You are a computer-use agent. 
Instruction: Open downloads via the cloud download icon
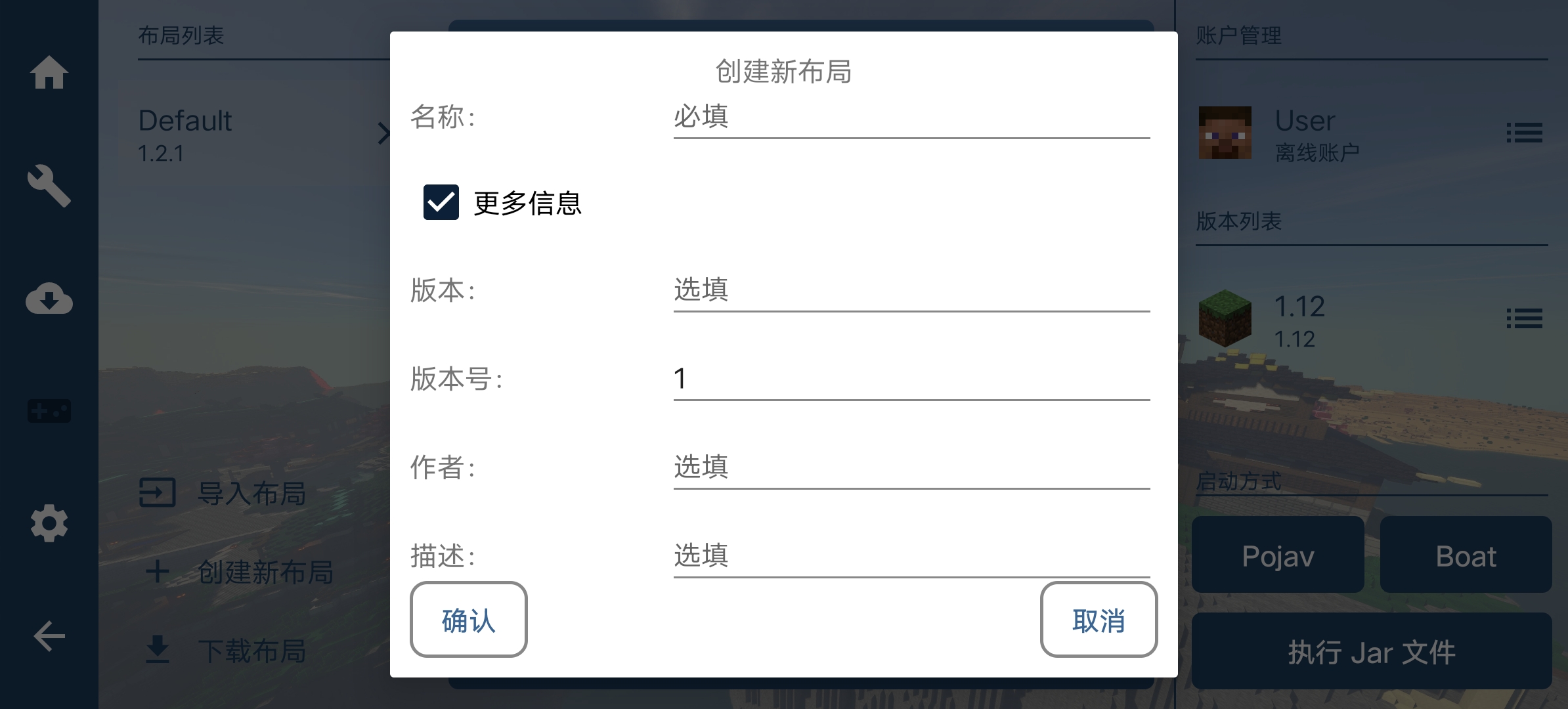[49, 299]
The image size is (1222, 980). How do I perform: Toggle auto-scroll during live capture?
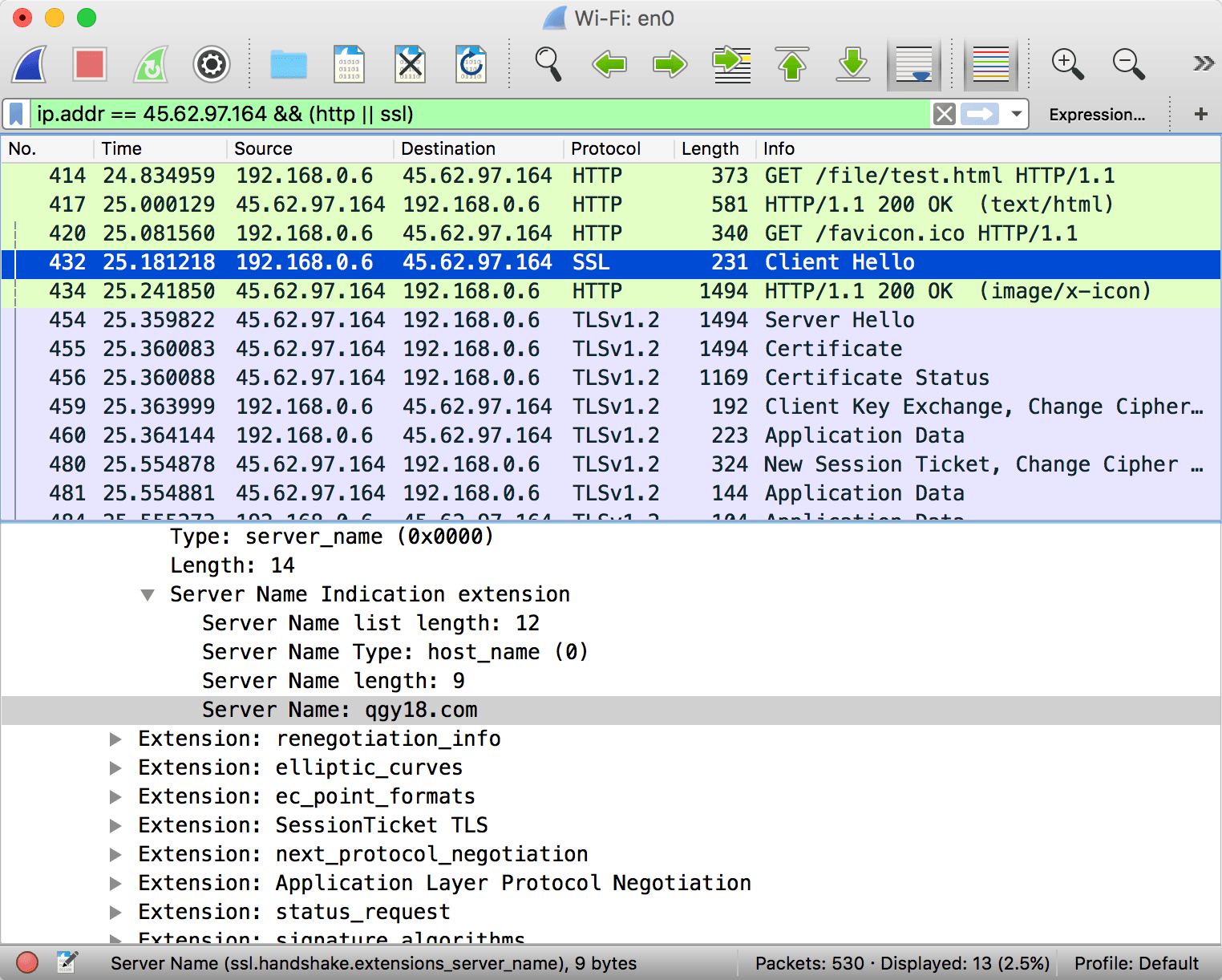pos(914,64)
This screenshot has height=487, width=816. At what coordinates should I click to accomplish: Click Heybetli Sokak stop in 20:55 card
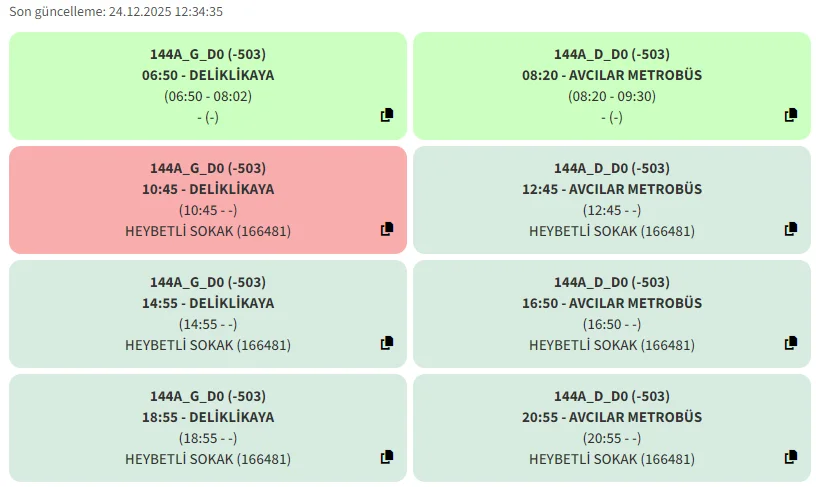(612, 459)
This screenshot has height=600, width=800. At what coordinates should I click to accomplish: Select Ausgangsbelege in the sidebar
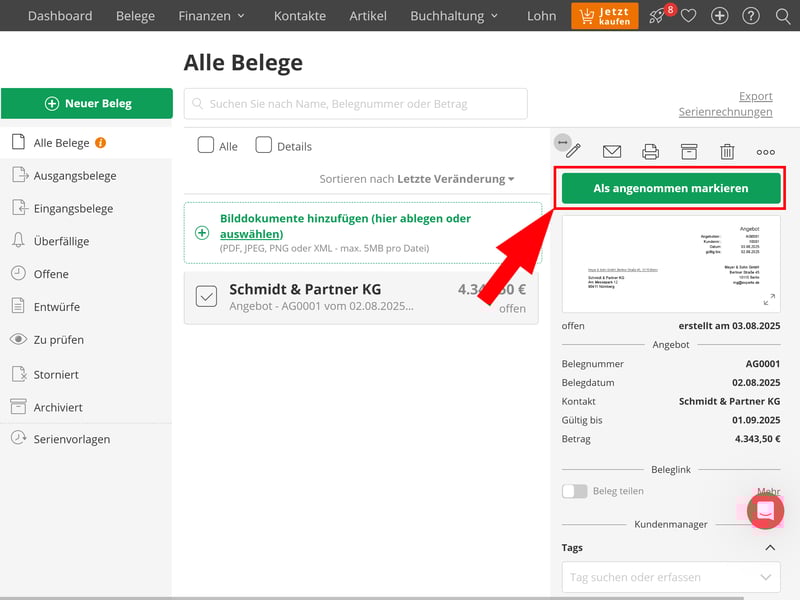tap(75, 176)
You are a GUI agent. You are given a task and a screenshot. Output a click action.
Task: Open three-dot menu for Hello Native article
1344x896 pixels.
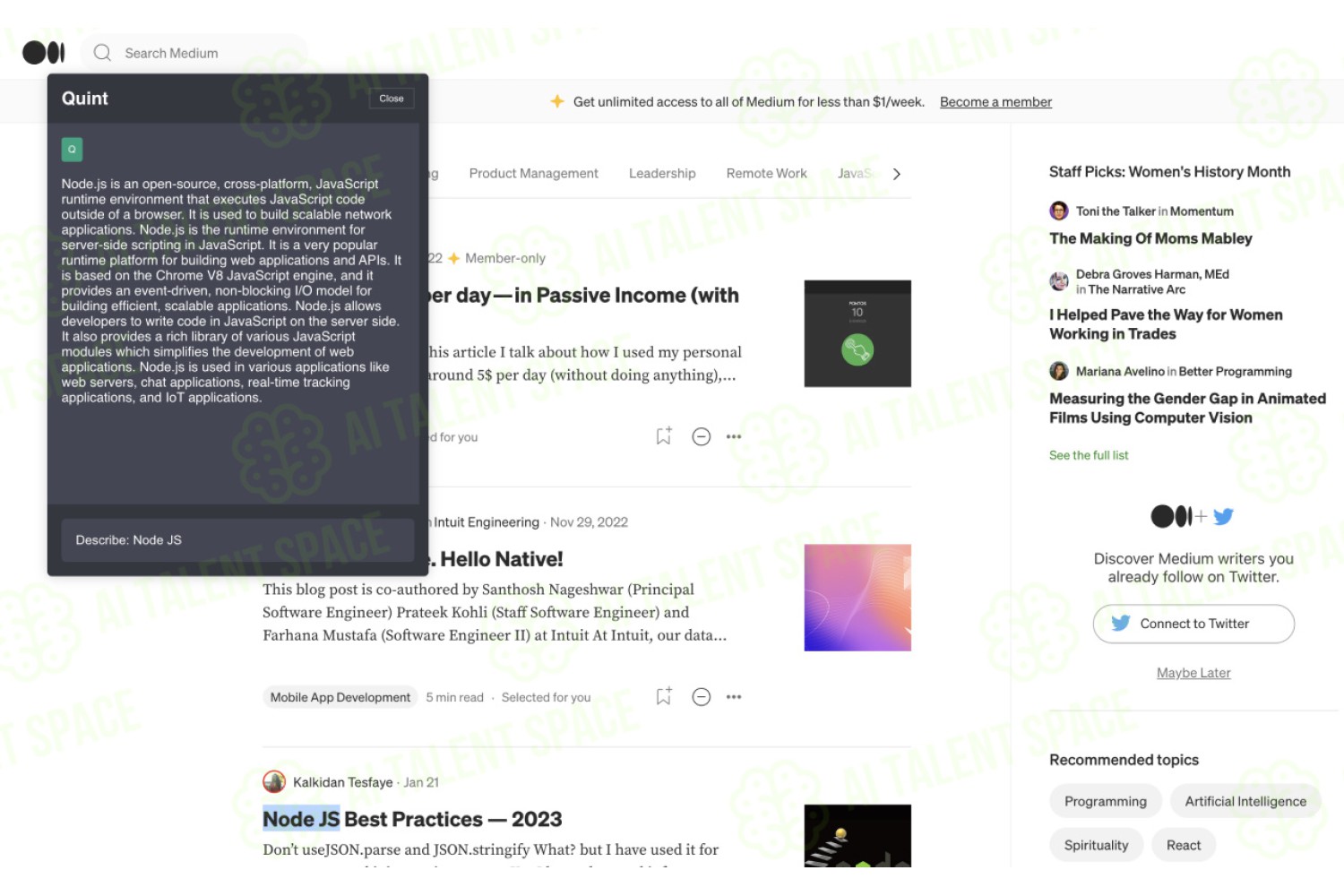point(734,696)
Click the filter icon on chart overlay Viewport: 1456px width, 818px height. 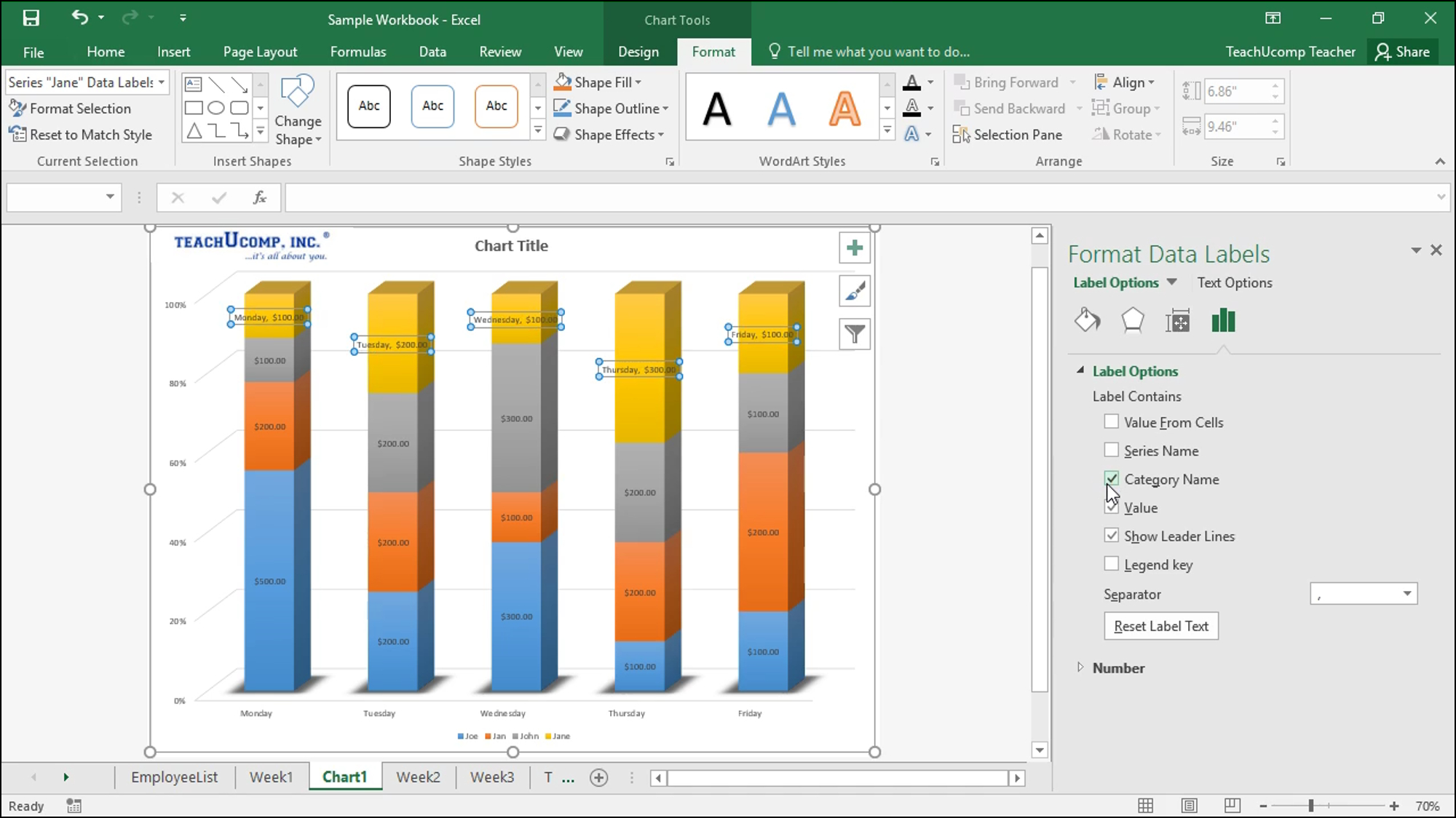[855, 333]
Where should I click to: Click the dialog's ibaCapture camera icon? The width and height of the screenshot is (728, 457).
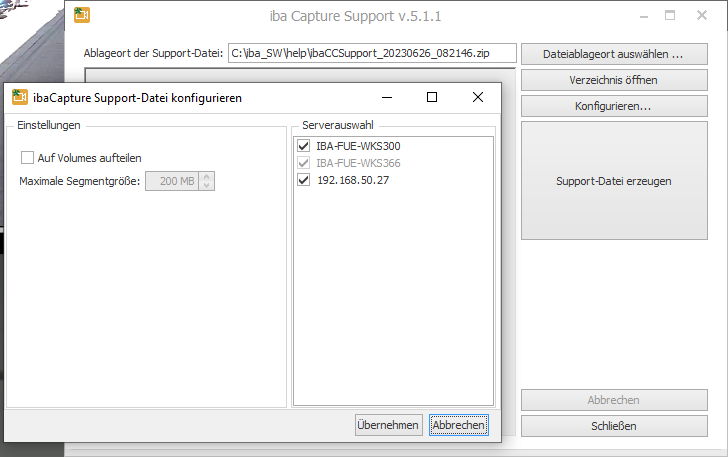click(19, 98)
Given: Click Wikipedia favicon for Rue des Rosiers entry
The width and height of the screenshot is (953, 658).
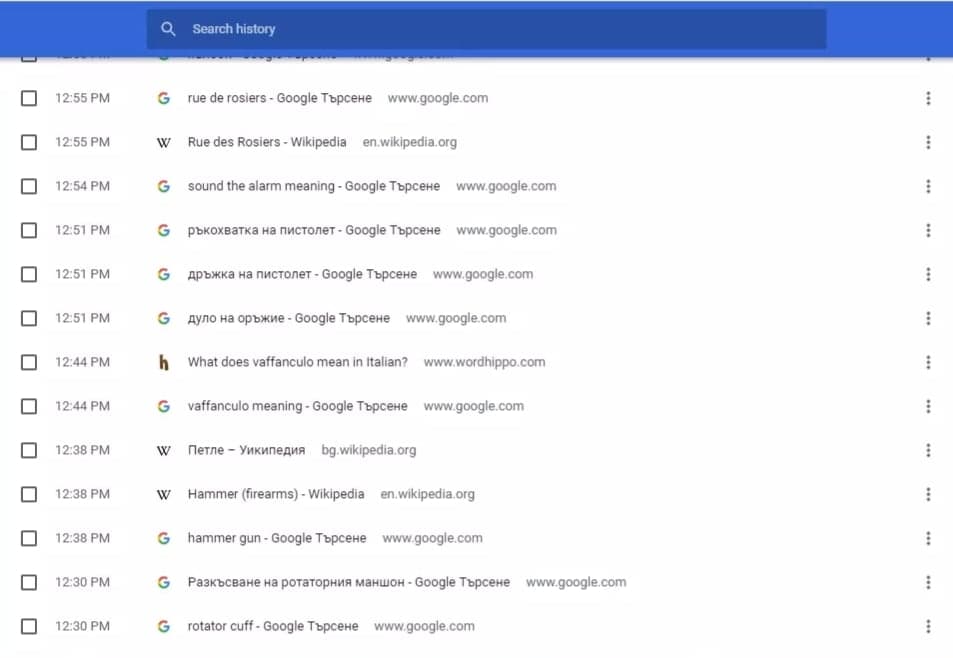Looking at the screenshot, I should 164,142.
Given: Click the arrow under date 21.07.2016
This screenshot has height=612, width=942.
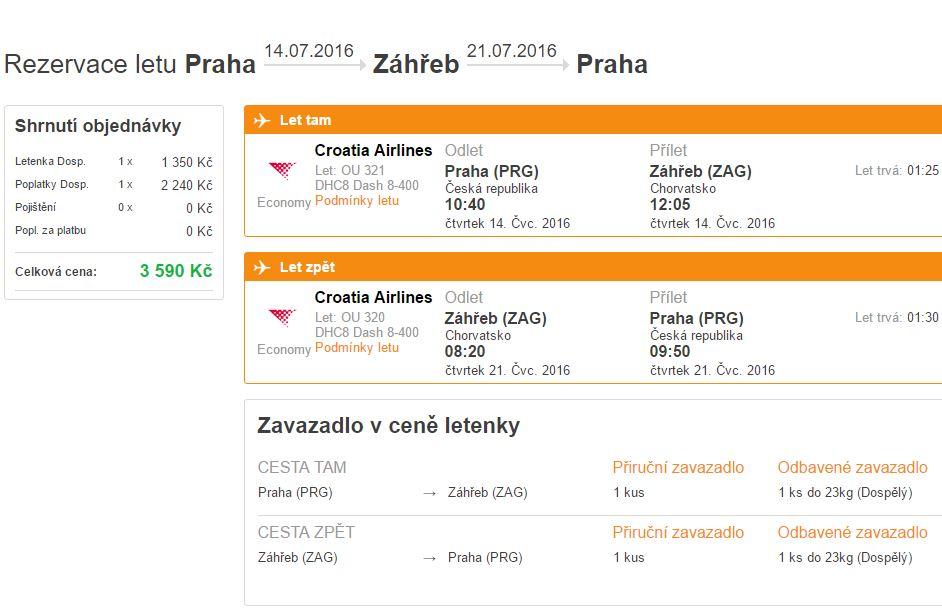Looking at the screenshot, I should click(514, 66).
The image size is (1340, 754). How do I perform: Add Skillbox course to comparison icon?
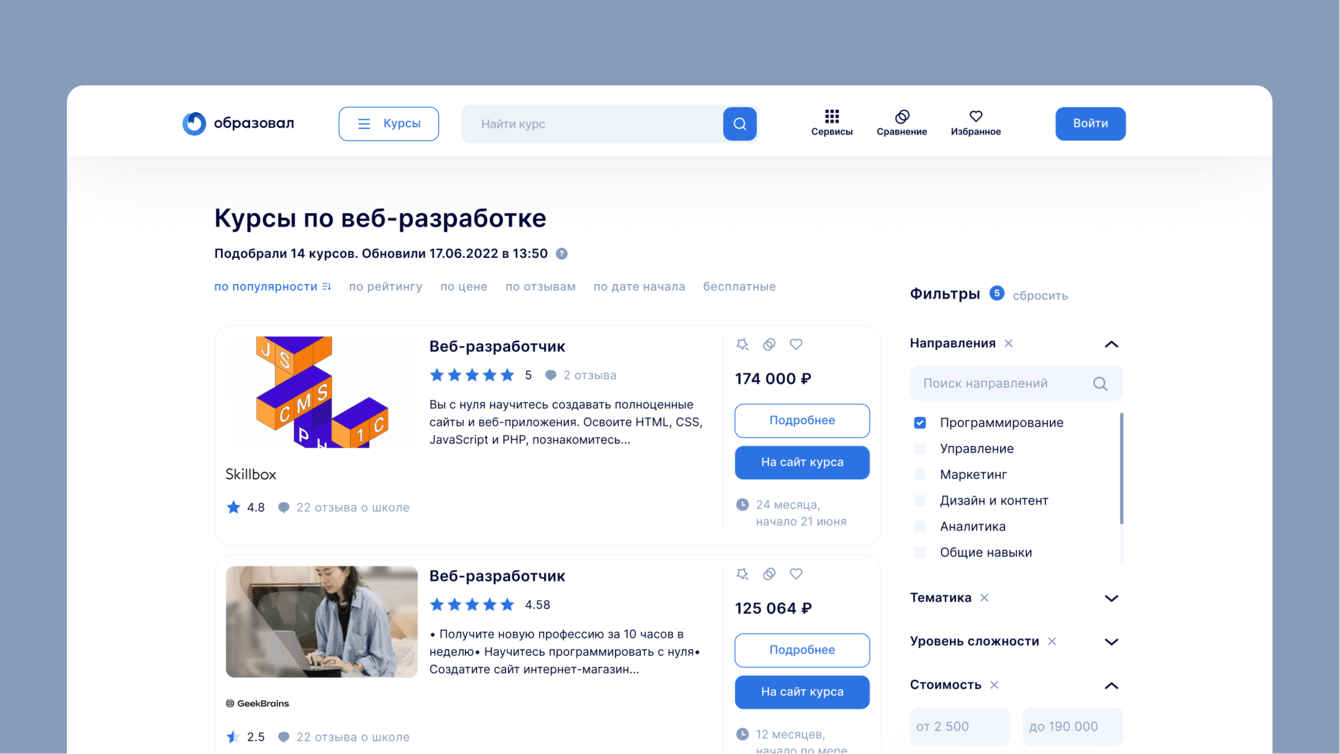click(x=769, y=344)
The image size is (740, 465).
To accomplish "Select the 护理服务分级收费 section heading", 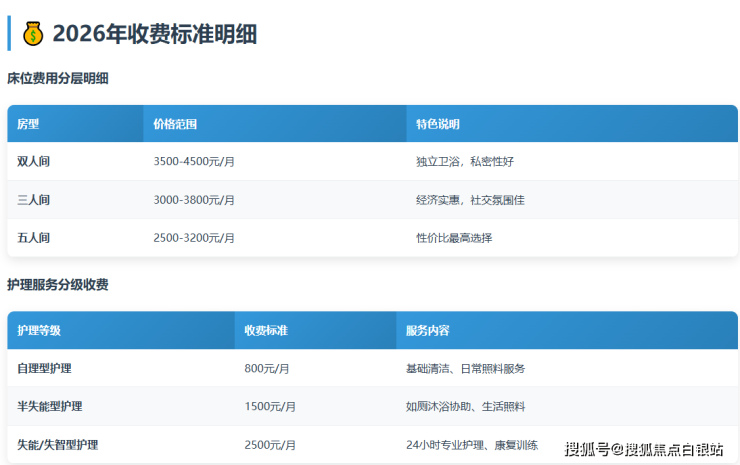I will coord(58,285).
....
Go line by line through the material and count the lines holding the word "agent". State only the total.

* PROBLEM SOLUTION
2